Loose diamonds are what we usually think about when we talk about a diamond investment. However, buying complete pieces can pay off too. You will usually pay more for a finished piece, but it usually has a higher immediate sale value. It may also be that the diamond is excellent in a poor piece of jewelry. This may make the purchase price lower than if you were buying the diamond while loose.

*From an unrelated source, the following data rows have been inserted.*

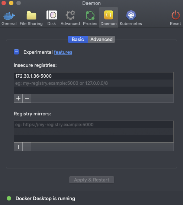Open the File Sharing folder icon

pyautogui.click(x=31, y=15)
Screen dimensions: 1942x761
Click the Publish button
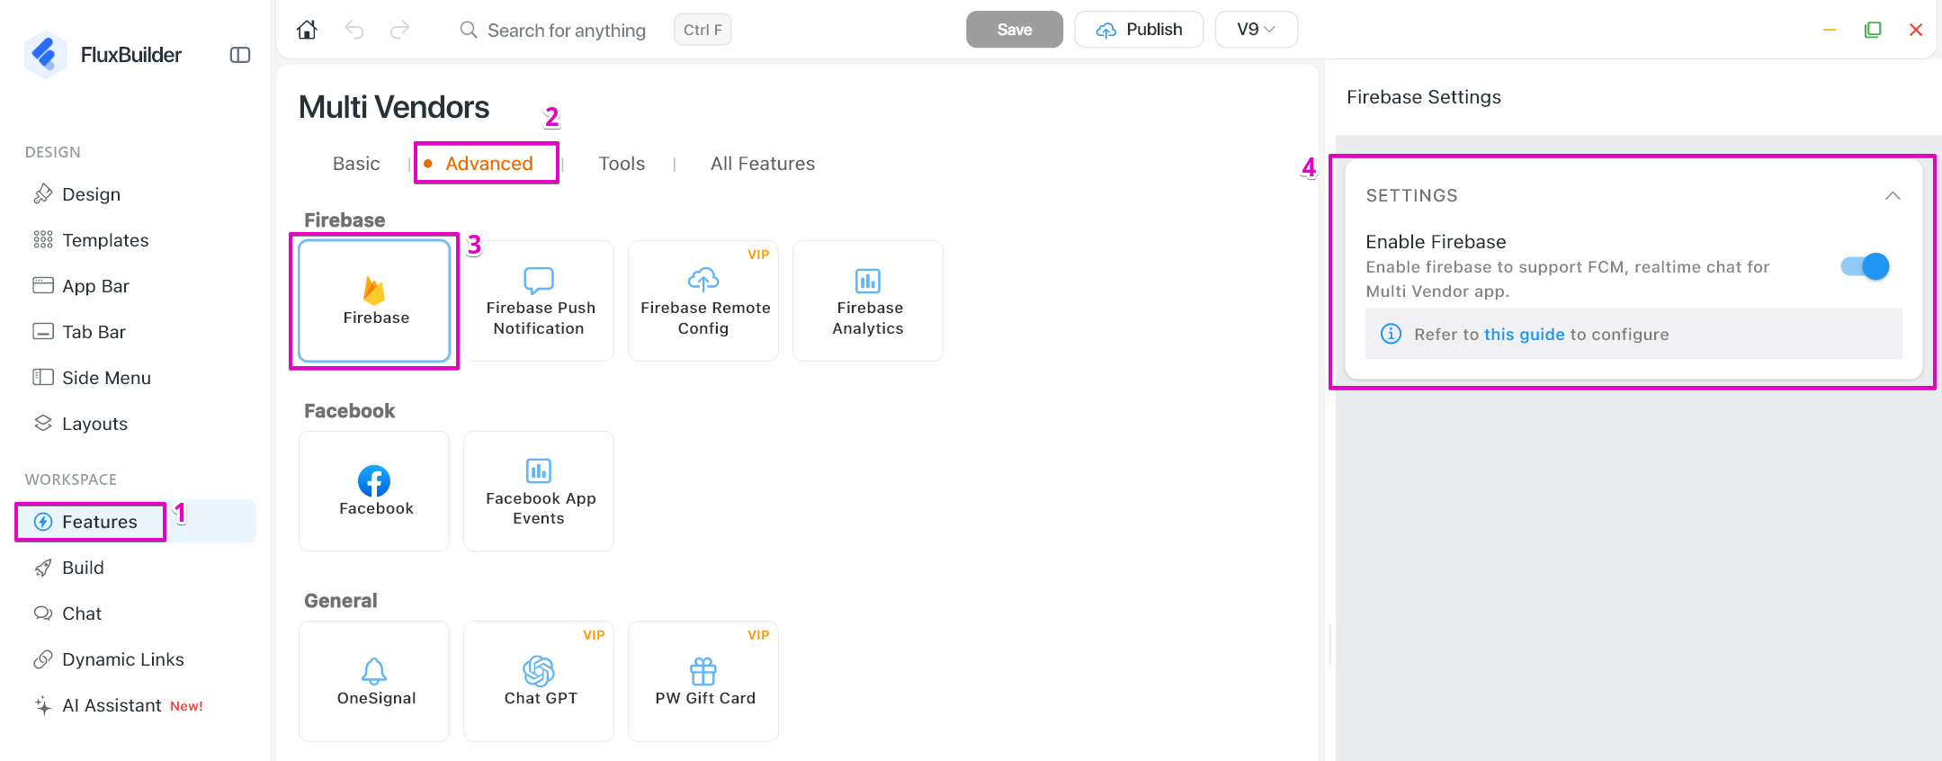[1139, 30]
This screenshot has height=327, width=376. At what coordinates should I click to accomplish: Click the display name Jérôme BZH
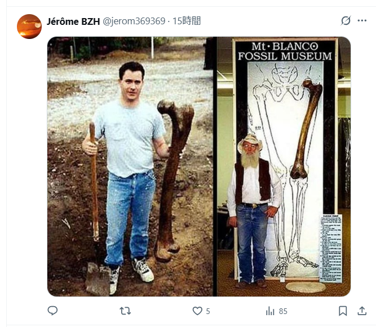(x=73, y=21)
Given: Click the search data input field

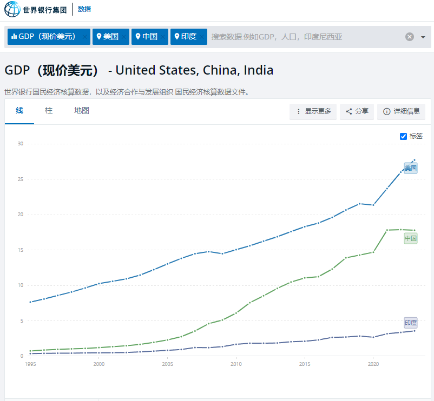Looking at the screenshot, I should click(303, 37).
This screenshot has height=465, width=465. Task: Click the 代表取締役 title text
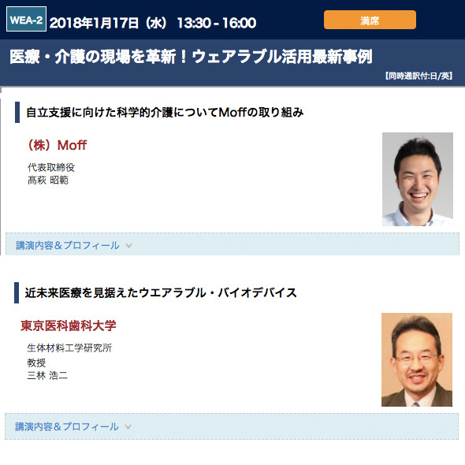click(51, 167)
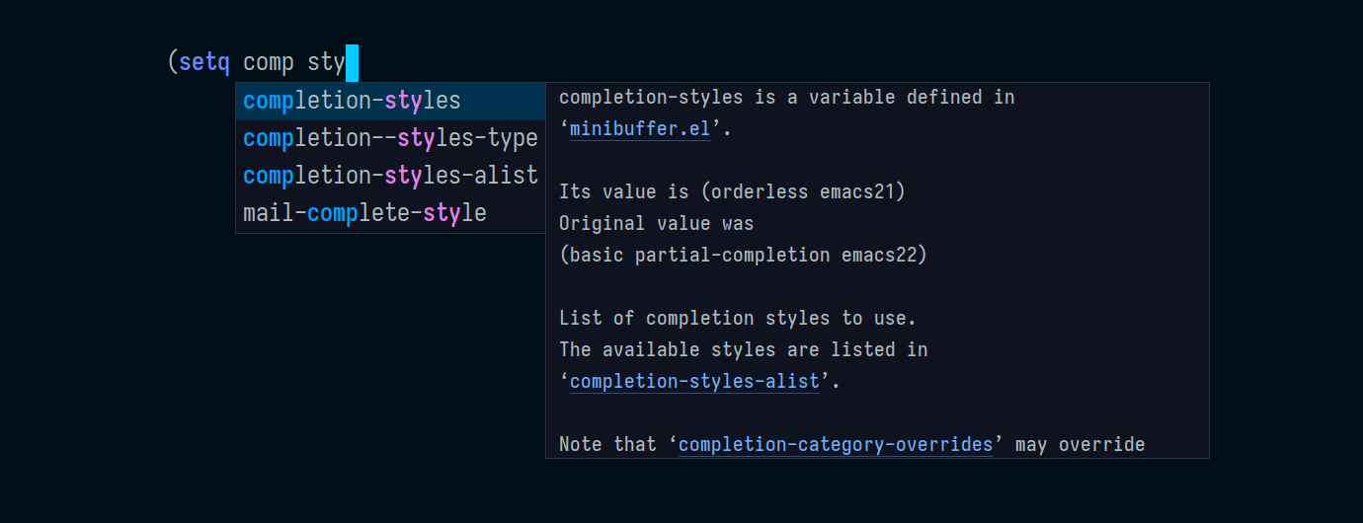
Task: Click the opening parenthesis before setq
Action: tap(172, 63)
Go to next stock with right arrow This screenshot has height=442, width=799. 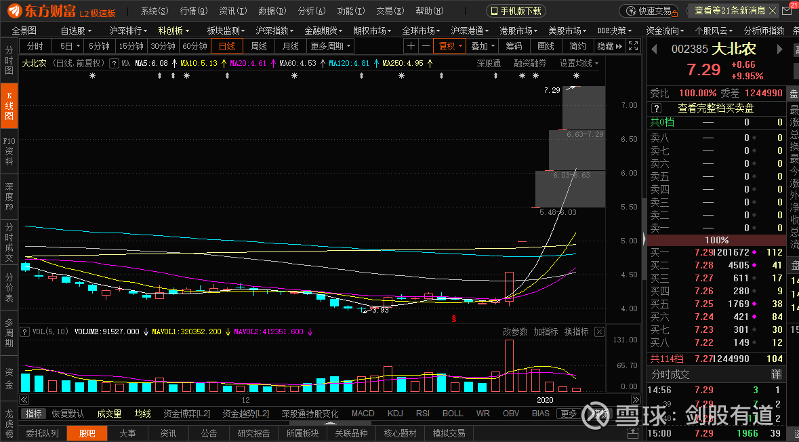pyautogui.click(x=779, y=49)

7. Stay with the classic cuts

Brilliant Cut Diamond on Black Background

Don’t be tempted to buy marquise, pear, heart or any other fancy cuts. Stick with round brilliant or cushion cuts instead. Fancy cuts are, buy their nature, very much subject to trends and fashions. It’s not impossible that they will fall in price instead of rising. Classic cuts will always be in demand, and so you maximize your chance of a future return.

8. Buy online

Businessman Shopping Online

Although it goes against the usual practice of seeing what you’re buying, most online dealers will usually have much better prices on their stock. Reputable online stores will usually provide certificates, and you will have all the details of the diamond in front of you before you pay a penny.

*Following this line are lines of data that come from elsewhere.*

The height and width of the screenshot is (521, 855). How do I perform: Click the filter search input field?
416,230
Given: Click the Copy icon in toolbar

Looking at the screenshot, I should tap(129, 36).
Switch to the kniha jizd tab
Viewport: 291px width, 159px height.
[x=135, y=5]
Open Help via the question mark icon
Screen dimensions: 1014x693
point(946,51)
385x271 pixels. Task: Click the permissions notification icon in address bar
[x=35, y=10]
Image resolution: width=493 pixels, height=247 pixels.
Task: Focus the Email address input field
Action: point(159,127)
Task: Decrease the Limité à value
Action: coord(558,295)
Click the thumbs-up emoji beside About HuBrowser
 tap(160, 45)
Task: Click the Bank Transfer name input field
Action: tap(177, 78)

9. Or find a wholesale dealer

Buying from a jeweler will probably cost about twice as much as buying from a dealer. Jewelers need to add their own markup on any item, and diamonds are no different. Be warned, though, until you build a relationship with your chosen dealer, he won’t be interested in selling you a single half carat diamond. You will need to put serious money into it initially. The upside is that you will get a lot more for that money. This is changing, though, with some dealers and even manufacturers now selling directly via online stores.

10. Go To The Source

If you think laying out $20-30,000 is just too much, think about buying shares in a diamond company. That way, you can buy and sell more regularly. Of course, as we’ve seen all too regularly, shares can crash quickly and violently. It’s not an option we’d recommend, but it is an option. If you choose to do this, then look for companies which have more than one mine, or who have other interests. This will help to mitigate some market fluctuations.

11. Buy Antique

If we’re honest, all modern diamonds look the same. This is mainly because they are. Modern production techniques mean that differences in weight, color etc. aside, all are very high-quality cut diamonds. Antique diamonds are usually absolutely unique. Cutting methods of the time mean no two are the same, and all were reliant on the skill of the cutter and polisher. The rarity levels of antique diamonds are also much higher than modern stones.

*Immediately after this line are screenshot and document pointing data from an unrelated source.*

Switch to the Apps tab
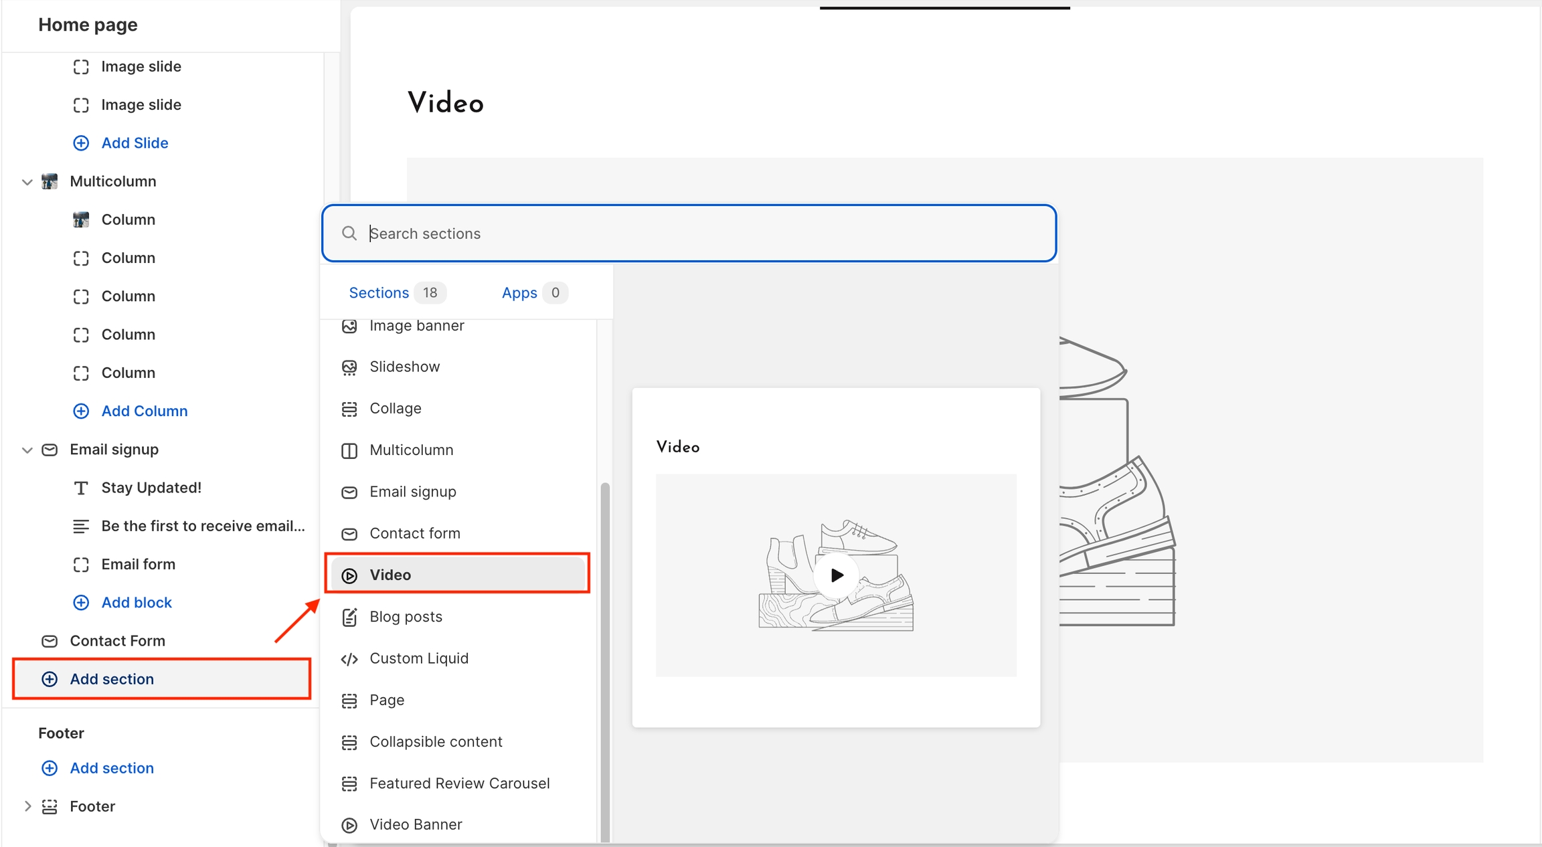Image resolution: width=1542 pixels, height=847 pixels. (x=519, y=293)
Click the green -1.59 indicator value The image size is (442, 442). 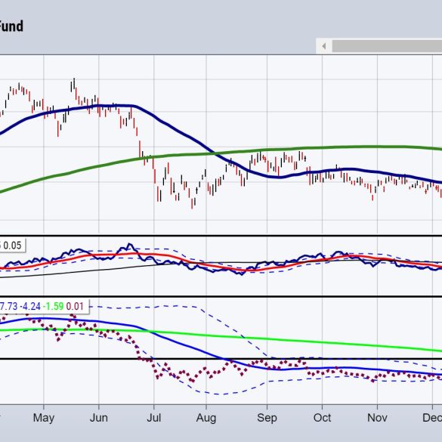coord(54,307)
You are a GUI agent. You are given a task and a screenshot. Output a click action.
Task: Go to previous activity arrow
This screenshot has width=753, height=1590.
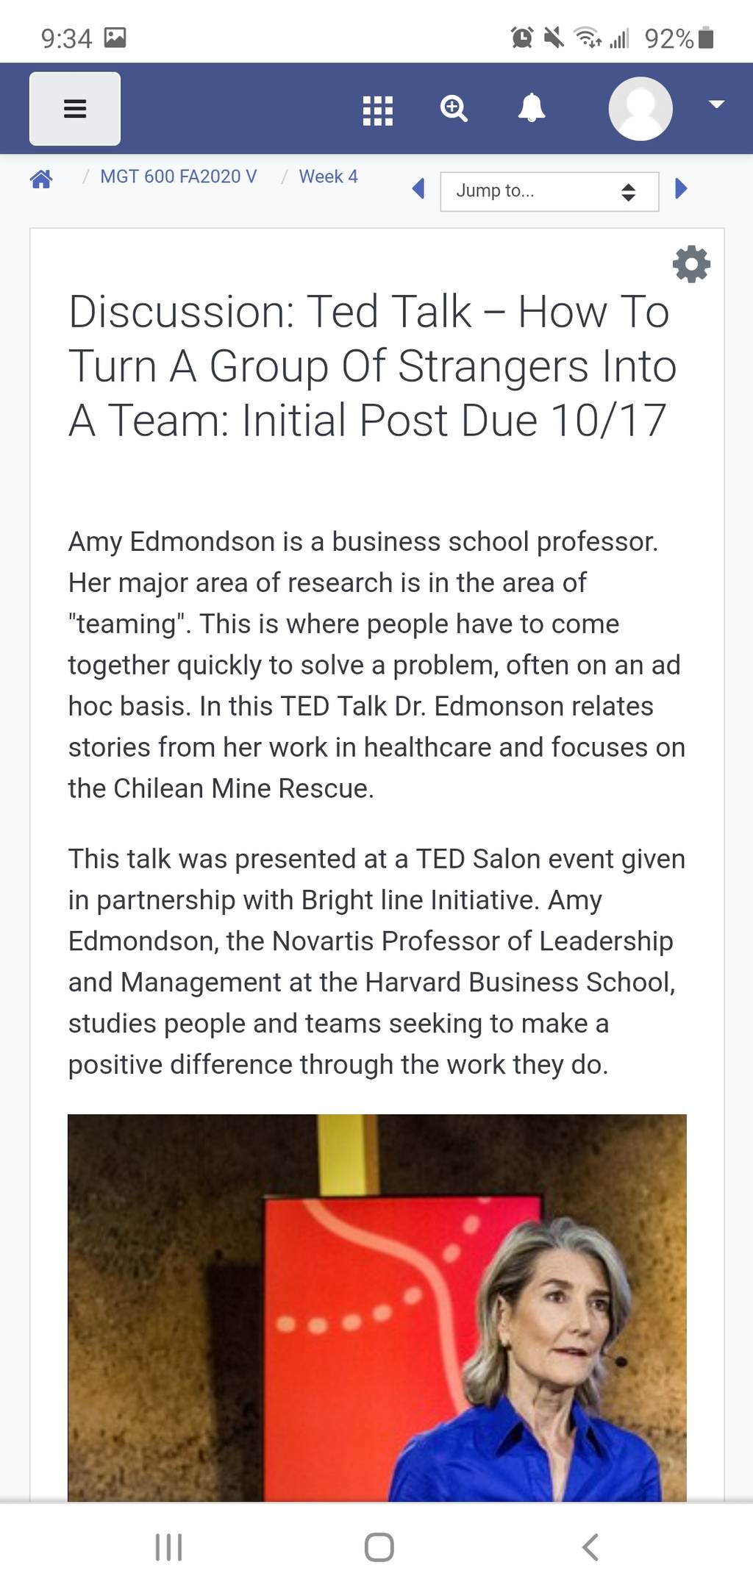418,189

Today, there is an emphasis on getting diamonds to market as quickly as possible. This produces very few truly collectible diamonds. Antique diamonds, though, are hugely popular amongst serious diamond collectors. Buy the right diamond, and you have a chance of making a very nice profit.

Some Closing Notes

Diamond prices are not the transparent entity you may expect. This isn’t oil or corn we’re buying here, where the markets determine the price openly. Shop around and compare prices for identical diamonds.

If you think buying diamonds is difficult, wait until you try selling them. Unless you have a very rare or unusual diamond, your selling price will need to beat those of other dealers. For that’s what you technically will be, a diamond dealer. That’s why it isn’t a game for a day or two, but for many years.

We can’t stress enough that patience is a virtue. If you’re looking for a get rich quick scheme, diamonds isn’t it. The price of diamonds will not spike by 20% this year, next year or the year after. Above-inflation growth isn’t unreasonable to expect, but don’t buy that yacht just yet.